Another key element was tax rebates that American honey producers called an unfair subsidy. But producers here say the government is so bankrupt it has been years since they received state support.

"It's not just that these subsidies don't exist, but that we have to pay all kinds of taxes that weren't taken into consideration in the evaluation of the complaint," said Fernando Esteban, a producer with 200 hives who is also editor of the country's leading beekeeping magazine.

In a telephone interview from Bruce, S.D., Richard L. Adee, president of the American Honey Producers Association, dismissed the Argentine accusations. "They were unable to prove that they weren't dumping," he said, and thus deserve to be penalized to the extent permitted under American law. "Everybody has an equal opportunity to defend themselves, and if they don't want to do that, they have to accept the consequences."
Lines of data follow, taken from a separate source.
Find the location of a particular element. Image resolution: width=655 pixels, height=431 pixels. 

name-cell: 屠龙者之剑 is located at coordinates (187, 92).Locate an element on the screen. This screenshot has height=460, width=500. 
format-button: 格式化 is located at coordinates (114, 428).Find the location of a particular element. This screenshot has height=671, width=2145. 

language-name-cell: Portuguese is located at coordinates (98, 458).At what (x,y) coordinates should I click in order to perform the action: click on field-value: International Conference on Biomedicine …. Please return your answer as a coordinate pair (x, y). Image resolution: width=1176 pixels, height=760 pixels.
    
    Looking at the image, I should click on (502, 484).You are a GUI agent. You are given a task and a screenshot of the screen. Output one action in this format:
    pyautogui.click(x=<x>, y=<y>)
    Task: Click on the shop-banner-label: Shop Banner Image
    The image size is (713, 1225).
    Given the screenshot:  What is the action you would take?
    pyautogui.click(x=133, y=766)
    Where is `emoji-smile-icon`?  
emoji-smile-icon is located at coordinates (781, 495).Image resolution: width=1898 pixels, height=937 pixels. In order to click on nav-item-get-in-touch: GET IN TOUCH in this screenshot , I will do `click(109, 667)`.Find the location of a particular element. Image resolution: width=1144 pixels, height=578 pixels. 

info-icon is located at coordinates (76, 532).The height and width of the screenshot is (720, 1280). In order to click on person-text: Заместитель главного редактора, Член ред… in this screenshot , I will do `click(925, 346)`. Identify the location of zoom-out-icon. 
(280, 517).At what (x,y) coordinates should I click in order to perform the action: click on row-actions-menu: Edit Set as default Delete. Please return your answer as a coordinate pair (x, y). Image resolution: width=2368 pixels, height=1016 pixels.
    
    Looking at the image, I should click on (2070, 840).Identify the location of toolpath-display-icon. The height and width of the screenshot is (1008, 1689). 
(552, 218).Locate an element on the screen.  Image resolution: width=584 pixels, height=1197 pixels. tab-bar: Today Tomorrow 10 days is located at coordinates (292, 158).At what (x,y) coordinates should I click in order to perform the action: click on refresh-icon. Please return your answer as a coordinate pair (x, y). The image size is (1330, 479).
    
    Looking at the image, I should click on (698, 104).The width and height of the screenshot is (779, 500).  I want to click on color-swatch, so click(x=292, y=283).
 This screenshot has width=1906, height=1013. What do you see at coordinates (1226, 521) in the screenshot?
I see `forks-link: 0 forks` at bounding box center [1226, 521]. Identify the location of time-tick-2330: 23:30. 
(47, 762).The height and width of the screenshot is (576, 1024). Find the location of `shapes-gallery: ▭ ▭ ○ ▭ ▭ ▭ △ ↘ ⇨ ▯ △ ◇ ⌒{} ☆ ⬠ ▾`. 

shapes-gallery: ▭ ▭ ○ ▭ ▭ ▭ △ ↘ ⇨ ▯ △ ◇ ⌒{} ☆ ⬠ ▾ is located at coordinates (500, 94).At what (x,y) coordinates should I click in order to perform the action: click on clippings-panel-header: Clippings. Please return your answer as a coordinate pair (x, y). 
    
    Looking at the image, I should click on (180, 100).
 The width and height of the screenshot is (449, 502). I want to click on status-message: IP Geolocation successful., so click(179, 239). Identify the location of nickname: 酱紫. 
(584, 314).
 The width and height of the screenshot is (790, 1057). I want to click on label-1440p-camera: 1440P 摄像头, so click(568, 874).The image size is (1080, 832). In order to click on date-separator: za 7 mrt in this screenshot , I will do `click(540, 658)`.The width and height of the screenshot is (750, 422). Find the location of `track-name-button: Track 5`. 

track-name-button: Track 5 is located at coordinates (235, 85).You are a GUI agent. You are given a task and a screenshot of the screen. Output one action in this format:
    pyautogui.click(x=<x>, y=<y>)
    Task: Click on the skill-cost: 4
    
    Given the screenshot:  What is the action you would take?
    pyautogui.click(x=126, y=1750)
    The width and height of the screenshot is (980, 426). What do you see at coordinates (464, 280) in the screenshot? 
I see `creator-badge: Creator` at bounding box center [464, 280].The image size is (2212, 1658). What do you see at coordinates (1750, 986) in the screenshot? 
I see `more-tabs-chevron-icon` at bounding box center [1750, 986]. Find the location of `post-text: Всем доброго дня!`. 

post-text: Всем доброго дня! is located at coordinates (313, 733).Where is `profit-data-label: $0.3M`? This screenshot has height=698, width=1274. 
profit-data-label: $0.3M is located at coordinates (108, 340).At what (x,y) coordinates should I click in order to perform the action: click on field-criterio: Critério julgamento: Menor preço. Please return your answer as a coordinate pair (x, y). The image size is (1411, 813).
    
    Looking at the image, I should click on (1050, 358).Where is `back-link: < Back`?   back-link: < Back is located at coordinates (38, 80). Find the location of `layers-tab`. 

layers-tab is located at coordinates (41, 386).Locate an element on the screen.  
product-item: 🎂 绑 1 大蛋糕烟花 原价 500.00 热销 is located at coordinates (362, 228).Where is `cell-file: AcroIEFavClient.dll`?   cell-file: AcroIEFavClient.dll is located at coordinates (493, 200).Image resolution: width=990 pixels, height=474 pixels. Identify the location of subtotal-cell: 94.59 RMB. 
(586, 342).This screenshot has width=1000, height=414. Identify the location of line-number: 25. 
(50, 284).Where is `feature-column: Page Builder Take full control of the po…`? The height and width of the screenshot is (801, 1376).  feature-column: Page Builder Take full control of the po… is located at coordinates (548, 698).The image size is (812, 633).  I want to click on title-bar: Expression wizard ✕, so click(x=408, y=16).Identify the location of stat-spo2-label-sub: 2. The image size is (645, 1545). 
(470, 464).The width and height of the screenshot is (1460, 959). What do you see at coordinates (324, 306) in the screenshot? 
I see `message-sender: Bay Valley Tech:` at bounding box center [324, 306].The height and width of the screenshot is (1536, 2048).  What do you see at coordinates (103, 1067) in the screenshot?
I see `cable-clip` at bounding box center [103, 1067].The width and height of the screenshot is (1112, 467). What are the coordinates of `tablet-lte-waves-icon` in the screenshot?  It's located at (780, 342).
For producers here, incomes have dropped from $1,150 a ton to $950. "We had the same amount of honey to sell, the middlemen knew we had to sell it, and with one less market to sell it to, they were able to take advantage of the situation and drive down the price," Mr. Paira said.

At the same time, wholesale prices are rising rapidly in the United States, importers say. In just a few months, the cost of a pound of white honey has gone from 50 cents a pound to 80 cents, reflecting the inability of honey users to fill the gap left by the disappearance of Argentine honey.

"We really don't have a clue how we're going to meet the requirements of the U.S. packing industry over the next 12 months," Mr. Sargeantson, the president of Sunland International, said. "What we have now is a situation that I've never seen before in 27 years in this business, one that in the long run is going to benefit nobody."